EDITO – Un omnibus peut en cacher un autre! La Commission européenne et l’Arizona tirent sur nos droits.

Imaginez, vous êtes devant le panneau d’affichage à la gare centrale. Entre le flux de voyageurs, le bruit incessant des chaussures qui claquent sur le carrelage, les annonces d’arrivée, de départ, d’arrivée. Le premier train à destination de Namur est en approche, mais votre regard est attiré par la petite lettre au bout de la ligne « S ». Aïe! Un omnibus. Ce qui allonge d’office votre temps de trajet. Vous remarquez quelques lignes plus bas, un autre train pour Namur, départ dans vingt minutes. Cette fois-ci, c’est un IC, il ne desservira que quelques gares et vous arriverez plus rapidement à destination. L’hésitation est courte et vous optez pour ce dernier, impatient·e d’arriver à destination. Vous montez dans le train, satisfait·e de votre choix, mais, à peine franchie la gare de Bruxelles-Schuman, vous entendez ce message « En raison d’un problème sur la ligne, ce train desservira toutes les gares jusque Namur ». Parti·e plus tôt, vous arriverez plus tard. Vous pensez peut-être à la fable du lièvre et de la tortue, mais cela ne changera rien: vous serez en retard.
Vous vous demandez pourquoi cette petite histoire à la fin bien énervante? C’est pour vous parler de deux réalités politiques qui remettent en cause des droits importants acquis au fil des années et des luttes. A côté de ces choix politiques, votre problème de train, bien que métaphoriquement pertinent, semble une musique douce et amusante.

◆ DONNÉES FOURNIES ◆

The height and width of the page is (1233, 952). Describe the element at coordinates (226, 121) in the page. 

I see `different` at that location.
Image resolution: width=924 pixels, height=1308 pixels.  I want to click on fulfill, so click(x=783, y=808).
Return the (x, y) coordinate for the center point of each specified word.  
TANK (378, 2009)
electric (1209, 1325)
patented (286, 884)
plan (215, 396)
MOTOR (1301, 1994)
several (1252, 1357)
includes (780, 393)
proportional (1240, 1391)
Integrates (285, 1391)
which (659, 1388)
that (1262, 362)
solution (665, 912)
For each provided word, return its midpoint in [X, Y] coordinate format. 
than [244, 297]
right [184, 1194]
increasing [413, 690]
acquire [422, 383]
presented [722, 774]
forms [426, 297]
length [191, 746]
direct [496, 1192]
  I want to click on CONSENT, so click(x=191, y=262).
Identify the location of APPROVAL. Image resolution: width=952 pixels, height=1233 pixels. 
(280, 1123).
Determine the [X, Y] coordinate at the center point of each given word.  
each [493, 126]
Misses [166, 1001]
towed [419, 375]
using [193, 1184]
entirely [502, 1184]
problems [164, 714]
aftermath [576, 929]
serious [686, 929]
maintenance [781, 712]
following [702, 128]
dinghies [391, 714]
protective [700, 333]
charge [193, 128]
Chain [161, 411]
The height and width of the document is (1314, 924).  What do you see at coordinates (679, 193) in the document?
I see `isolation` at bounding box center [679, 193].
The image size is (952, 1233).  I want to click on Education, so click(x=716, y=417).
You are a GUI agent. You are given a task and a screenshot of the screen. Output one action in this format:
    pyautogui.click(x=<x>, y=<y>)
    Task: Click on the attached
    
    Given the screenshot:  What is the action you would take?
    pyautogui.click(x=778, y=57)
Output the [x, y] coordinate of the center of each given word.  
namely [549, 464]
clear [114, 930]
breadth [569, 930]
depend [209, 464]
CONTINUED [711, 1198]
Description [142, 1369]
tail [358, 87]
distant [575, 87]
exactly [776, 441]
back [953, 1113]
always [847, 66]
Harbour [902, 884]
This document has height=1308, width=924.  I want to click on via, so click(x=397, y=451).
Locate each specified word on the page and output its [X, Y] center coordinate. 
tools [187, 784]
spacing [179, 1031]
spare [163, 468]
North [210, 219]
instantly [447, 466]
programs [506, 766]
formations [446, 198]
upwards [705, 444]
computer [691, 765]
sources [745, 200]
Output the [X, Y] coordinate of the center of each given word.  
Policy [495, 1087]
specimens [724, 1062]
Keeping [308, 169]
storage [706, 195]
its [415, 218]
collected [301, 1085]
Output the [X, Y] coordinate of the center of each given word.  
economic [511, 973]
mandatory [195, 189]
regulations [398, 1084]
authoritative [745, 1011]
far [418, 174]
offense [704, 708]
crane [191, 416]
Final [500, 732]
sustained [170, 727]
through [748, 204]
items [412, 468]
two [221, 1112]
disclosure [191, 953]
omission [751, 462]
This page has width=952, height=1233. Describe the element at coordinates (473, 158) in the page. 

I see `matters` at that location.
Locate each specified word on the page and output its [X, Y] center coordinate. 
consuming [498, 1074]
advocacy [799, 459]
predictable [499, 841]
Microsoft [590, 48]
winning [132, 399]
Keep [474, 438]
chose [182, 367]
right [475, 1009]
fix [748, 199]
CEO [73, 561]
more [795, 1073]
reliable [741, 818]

◆ CONSIGNES ◆
1/ Relevez dans l'éditorial tous les mots écrits en écriture inclusive avec un point médian.
2/ Recopiez le passage de l'éditorial qui va de « Vous vous demandez » jusqu'à « douce et amusante. » inclus.
Les entrées proviennent d'une autre source que l'éditorial.

◆ CORRIGÉ ◆
1/ impatient·e, satisfait·e, Parti·e

2/
Vous vous demandez pourquoi cette petite histoire à la fin bien énervante? C’est pour vous parler de deux réalités politiques qui remettent en cause des droits importants acquis au fil des années et des luttes. A côté de ces choix politiques, votre problème de train, bien que métaphoriquement pertinent, semble une musique douce et amusante.